Wenn ich mir weiterhin Gedanken darüber machen würde, was ich durch diesen kleinen Fehler ausgelöst hatte, würde ich womöglich keinen Fuß mehr außerhalb des Schlafsaals setzen. Aus diesem Grund schob ich diese bekümmernden Gedanken beiseite und konzentrierte mich auf die Aufgaben, die nun auf mich warteten. Meine Beine trugen mich fast automatsch zu dem Raum, wo unsere Reinigungsutensilien untergebracht wurden.
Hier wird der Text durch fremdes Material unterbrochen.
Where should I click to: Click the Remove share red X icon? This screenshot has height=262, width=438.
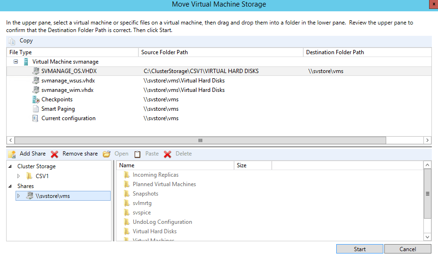tap(55, 154)
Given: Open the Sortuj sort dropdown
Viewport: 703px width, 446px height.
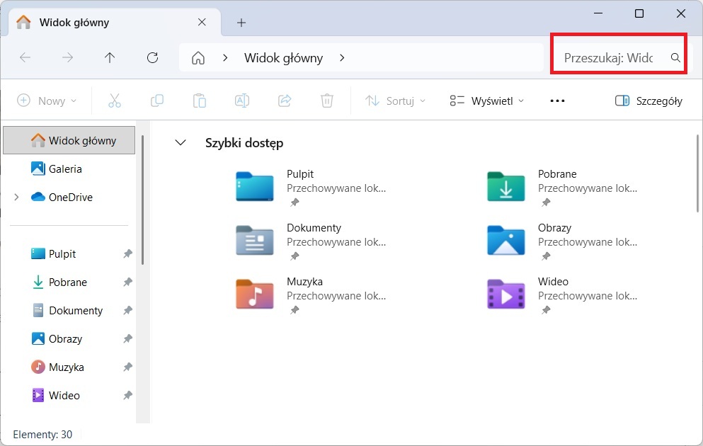Looking at the screenshot, I should point(395,101).
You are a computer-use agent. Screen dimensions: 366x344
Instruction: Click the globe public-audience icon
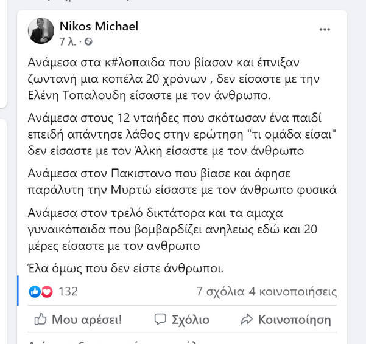pyautogui.click(x=89, y=42)
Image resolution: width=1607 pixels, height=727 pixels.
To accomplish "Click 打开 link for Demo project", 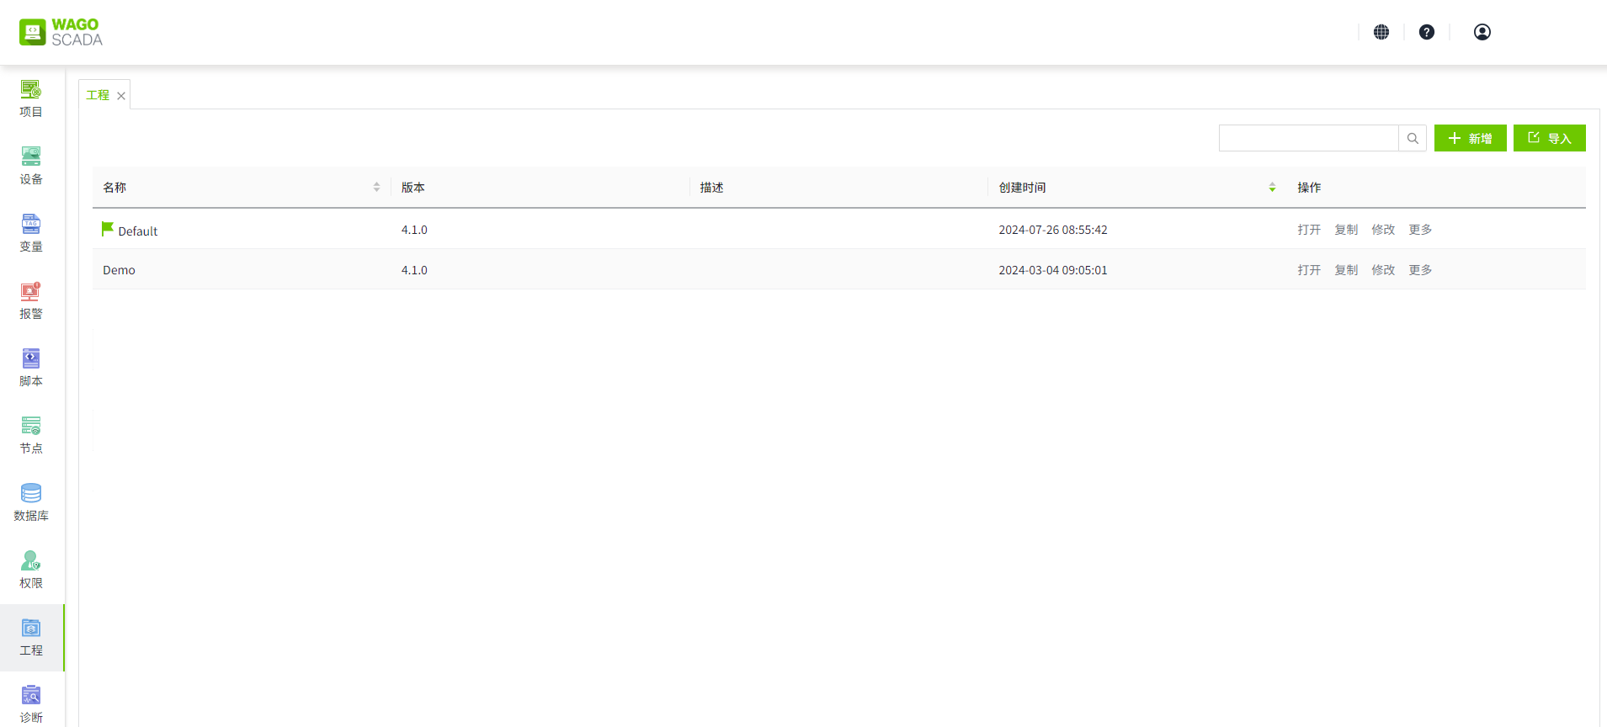I will [x=1309, y=270].
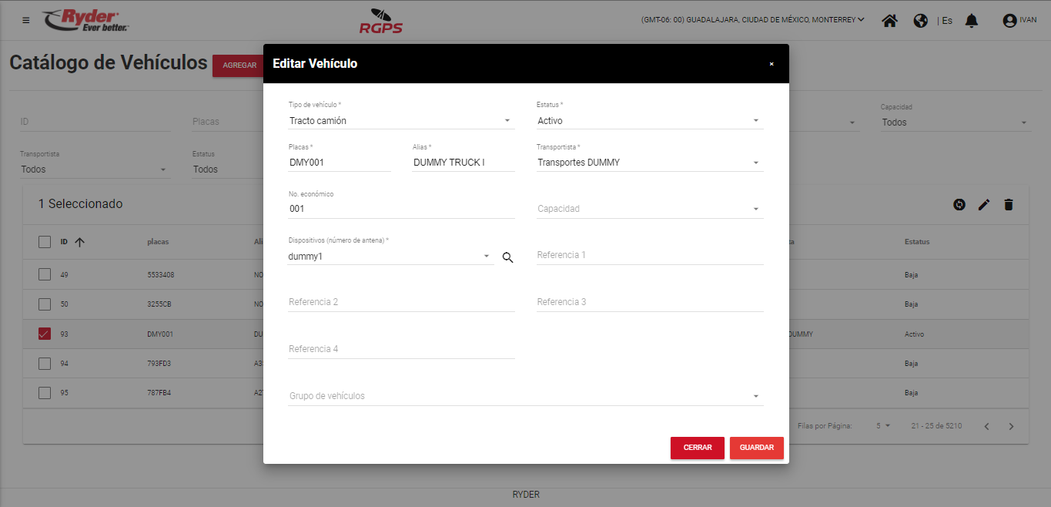Click the Referencia 1 input field
The height and width of the screenshot is (507, 1051).
pyautogui.click(x=649, y=255)
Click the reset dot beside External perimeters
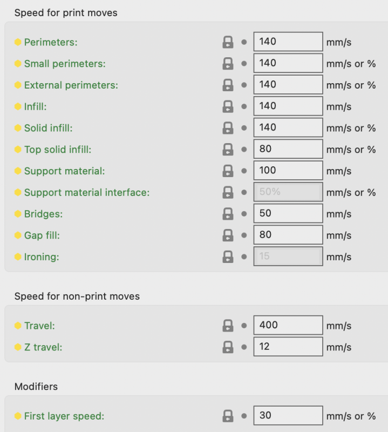 coord(244,85)
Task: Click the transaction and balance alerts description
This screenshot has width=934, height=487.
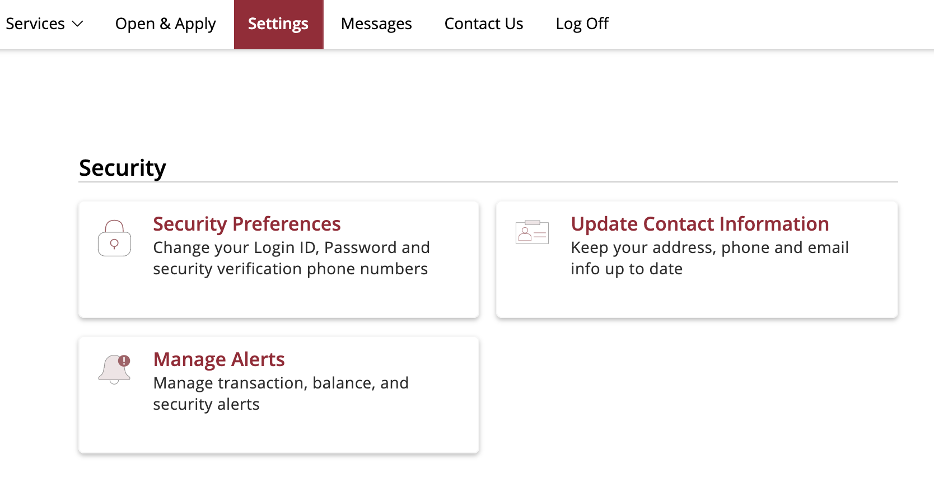Action: tap(281, 394)
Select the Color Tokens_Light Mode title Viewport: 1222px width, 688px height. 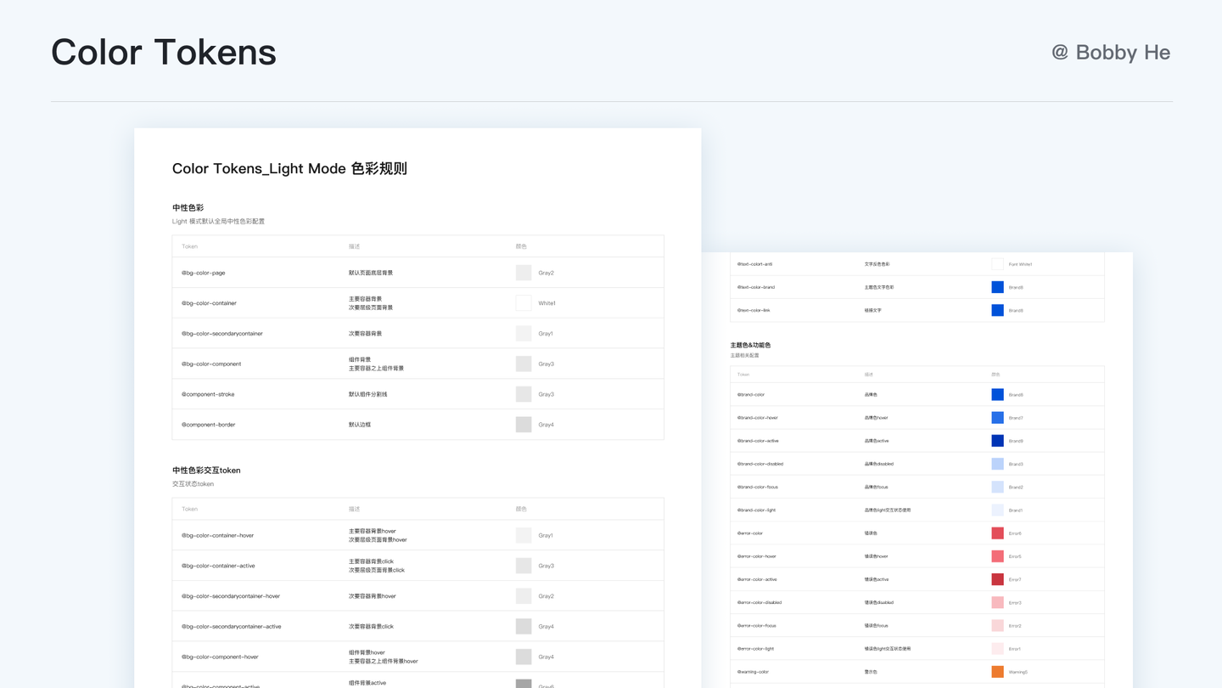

Amalia würde der Königin ihren Tee bringen, sobald die Zeit dafür gekommen war. Ich war ein wenig erleichtert darüber, diese Aufgabe nicht selbst übernehmen zu müssen und wollte nicht einmal daran denken, wie dieser jungen Zofe nun zumute sein musste.

Ich griff nach einem mit flauschigen, weißen Federn besetzten Staubbesen und begann damit, die wenige Dekoration, die sich in der Nähe der Eingangshalle und den angrenzenden Räumen befand, zu entstauben. Wir hatten einen Großteil der Räume unter uns aufgeteilt, weshalb ich nun dafür zuständig war, diesen Teil des Schlosses sauber zu halten, solange keine wichtigeren Aufgaben anfielen. Den Speisesaal, die Waffenkammer und auch die Bibliothek, in der ich Phileas begegnet war, wurden von anderen Zofen und Gehilfen im Schloss hergerichtet. Noch war ich nicht lange genug an diesem Ort, um wichtigere Aufgaben zu übernehmen. Amalia war eine der wenigen Bediensteten, die in einem nahen Kontakt zu der Königsfamilie stand.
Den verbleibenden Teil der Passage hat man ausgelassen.